Records provided

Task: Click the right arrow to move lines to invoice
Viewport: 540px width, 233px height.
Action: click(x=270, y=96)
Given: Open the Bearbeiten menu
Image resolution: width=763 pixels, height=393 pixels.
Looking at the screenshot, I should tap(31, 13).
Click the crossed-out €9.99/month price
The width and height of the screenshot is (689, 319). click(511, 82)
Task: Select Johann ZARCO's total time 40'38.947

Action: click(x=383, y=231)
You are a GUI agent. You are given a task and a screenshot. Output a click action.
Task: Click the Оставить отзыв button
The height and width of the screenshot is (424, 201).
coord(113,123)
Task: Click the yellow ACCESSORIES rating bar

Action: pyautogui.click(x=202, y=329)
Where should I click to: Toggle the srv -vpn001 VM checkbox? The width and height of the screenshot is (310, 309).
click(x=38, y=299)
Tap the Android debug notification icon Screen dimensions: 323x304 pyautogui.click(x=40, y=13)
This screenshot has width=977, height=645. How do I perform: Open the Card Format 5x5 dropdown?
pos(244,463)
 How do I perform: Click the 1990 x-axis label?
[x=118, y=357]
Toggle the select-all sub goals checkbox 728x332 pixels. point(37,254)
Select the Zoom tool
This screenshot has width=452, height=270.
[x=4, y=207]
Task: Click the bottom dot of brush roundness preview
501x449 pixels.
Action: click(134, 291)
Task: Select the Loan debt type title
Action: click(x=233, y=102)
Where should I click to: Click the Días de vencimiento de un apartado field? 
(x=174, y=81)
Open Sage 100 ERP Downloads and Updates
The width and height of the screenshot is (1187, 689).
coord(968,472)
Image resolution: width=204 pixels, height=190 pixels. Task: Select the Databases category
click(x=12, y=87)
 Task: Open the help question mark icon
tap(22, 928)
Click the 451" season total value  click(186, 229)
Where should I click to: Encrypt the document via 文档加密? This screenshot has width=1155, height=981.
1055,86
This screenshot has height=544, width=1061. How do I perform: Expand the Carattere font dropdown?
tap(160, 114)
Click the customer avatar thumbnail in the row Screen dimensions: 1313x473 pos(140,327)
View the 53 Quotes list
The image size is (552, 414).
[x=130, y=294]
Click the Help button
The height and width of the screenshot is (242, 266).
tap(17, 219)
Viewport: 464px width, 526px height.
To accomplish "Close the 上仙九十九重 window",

About this task
Write out the records above exactly as given.

Exercise answer
Task: Click the right arrow to move lines to invoice
Viewport: 540px width, 233px height.
Action: click(x=270, y=96)
Given: Open the Bearbeiten menu
Image resolution: width=763 pixels, height=393 pixels.
Looking at the screenshot, I should tap(31, 13).
Click the crossed-out €9.99/month price
The width and height of the screenshot is (689, 319). click(511, 82)
Task: Select Johann ZARCO's total time 40'38.947

Action: click(x=383, y=231)
You are a GUI agent. You are given a task and a screenshot. Output a click action.
Task: Click the Оставить отзыв button
The height and width of the screenshot is (424, 201).
coord(113,123)
Task: Click the yellow ACCESSORIES rating bar

Action: pyautogui.click(x=202, y=329)
Where should I click to: Toggle the srv -vpn001 VM checkbox? The width and height of the screenshot is (310, 309).
click(x=38, y=299)
Tap the Android debug notification icon Screen dimensions: 323x304 pyautogui.click(x=40, y=13)
This screenshot has width=977, height=645. How do I perform: Open the Card Format 5x5 dropdown?
pos(244,463)
 How do I perform: Click the 1990 x-axis label?
[x=118, y=357]
Toggle the select-all sub goals checkbox 728x332 pixels. point(37,254)
Select the Zoom tool
This screenshot has width=452, height=270.
[x=4, y=207]
Task: Click the bottom dot of brush roundness preview
501x449 pixels.
Action: click(134, 291)
Task: Select the Loan debt type title
Action: click(x=233, y=102)
Where should I click to: Click the Días de vencimiento de un apartado field? 
(x=174, y=81)
Open Sage 100 ERP Downloads and Updates
The width and height of the screenshot is (1187, 689).
coord(968,472)
Image resolution: width=204 pixels, height=190 pixels. Task: Select the Databases category
click(x=12, y=87)
 Task: Open the help question mark icon
tap(22, 928)
Click the 451" season total value  click(186, 229)
Where should I click to: Encrypt the document via 文档加密? This screenshot has width=1155, height=981.
1055,86
This screenshot has height=544, width=1061. How do I perform: Expand the Carattere font dropdown?
tap(160, 114)
Click the customer avatar thumbnail in the row Screen dimensions: 1313x473 pos(140,327)
View the 53 Quotes list
The image size is (552, 414).
[x=130, y=294]
Click the Help button
The height and width of the screenshot is (242, 266).
tap(17, 219)
Viewport: 464px width, 526px height.
To accomplish "Close the 上仙九十九重 window",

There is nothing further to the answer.